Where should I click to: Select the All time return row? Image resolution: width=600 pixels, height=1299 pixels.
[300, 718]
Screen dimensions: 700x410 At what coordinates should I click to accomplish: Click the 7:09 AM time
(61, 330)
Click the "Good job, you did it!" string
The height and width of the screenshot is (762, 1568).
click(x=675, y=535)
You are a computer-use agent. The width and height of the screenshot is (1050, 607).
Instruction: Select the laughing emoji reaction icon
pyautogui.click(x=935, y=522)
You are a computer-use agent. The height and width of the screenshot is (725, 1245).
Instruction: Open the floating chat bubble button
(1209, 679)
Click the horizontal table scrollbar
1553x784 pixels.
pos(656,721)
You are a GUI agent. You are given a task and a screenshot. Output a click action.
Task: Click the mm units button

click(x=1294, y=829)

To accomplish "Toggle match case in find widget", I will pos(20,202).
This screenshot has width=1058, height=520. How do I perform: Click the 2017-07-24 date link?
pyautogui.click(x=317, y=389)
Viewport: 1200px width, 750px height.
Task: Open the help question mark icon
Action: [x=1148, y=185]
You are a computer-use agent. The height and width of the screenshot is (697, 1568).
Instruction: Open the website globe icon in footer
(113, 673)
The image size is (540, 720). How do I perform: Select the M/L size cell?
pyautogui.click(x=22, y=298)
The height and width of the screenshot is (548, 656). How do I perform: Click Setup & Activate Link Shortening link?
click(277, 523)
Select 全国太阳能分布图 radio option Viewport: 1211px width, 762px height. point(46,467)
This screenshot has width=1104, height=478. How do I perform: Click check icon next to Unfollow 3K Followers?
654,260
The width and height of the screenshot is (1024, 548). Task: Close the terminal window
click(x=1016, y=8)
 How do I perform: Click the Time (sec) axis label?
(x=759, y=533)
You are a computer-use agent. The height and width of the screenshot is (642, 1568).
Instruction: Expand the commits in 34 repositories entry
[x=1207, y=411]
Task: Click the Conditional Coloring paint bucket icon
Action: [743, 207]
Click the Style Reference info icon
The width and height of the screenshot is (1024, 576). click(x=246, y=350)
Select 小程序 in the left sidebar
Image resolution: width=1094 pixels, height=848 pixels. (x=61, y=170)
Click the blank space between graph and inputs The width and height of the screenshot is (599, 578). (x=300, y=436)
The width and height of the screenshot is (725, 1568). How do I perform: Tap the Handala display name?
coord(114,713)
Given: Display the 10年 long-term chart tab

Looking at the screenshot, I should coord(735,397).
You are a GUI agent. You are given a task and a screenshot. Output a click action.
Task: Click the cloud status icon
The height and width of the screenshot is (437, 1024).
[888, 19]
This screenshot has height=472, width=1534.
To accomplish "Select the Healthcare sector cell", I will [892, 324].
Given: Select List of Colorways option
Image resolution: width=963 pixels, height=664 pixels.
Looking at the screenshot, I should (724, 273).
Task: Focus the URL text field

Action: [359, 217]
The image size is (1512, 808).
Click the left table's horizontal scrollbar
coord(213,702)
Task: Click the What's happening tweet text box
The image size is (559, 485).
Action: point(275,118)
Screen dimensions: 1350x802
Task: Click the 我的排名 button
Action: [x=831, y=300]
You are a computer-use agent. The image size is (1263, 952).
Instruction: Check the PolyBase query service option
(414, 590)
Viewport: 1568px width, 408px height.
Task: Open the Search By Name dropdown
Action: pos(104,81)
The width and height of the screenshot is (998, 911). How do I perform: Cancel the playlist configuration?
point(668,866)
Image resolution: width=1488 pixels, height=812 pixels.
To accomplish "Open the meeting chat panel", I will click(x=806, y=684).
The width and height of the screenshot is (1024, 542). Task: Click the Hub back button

What you will do:
Everything from the line holding "Task: Focus the URL text field" through the last line of the entries should be retyped exactly, with no other lines.

Output for this exercise:
Task: Focus the URL text field

Action: [359, 217]
The image size is (1512, 808).
Click the left table's horizontal scrollbar
coord(213,702)
Task: Click the What's happening tweet text box
The image size is (559, 485).
Action: point(275,118)
Screen dimensions: 1350x802
Task: Click the 我的排名 button
Action: [x=831, y=300]
You are a computer-use agent. The image size is (1263, 952).
Instruction: Check the PolyBase query service option
(414, 590)
Viewport: 1568px width, 408px height.
Task: Open the Search By Name dropdown
Action: pos(104,81)
The width and height of the screenshot is (998, 911). How do I perform: Cancel the playlist configuration?
point(668,866)
Image resolution: width=1488 pixels, height=812 pixels.
To accomplish "Open the meeting chat panel", I will click(x=806, y=684).
The width and height of the screenshot is (1024, 542). Task: Click the Hub back button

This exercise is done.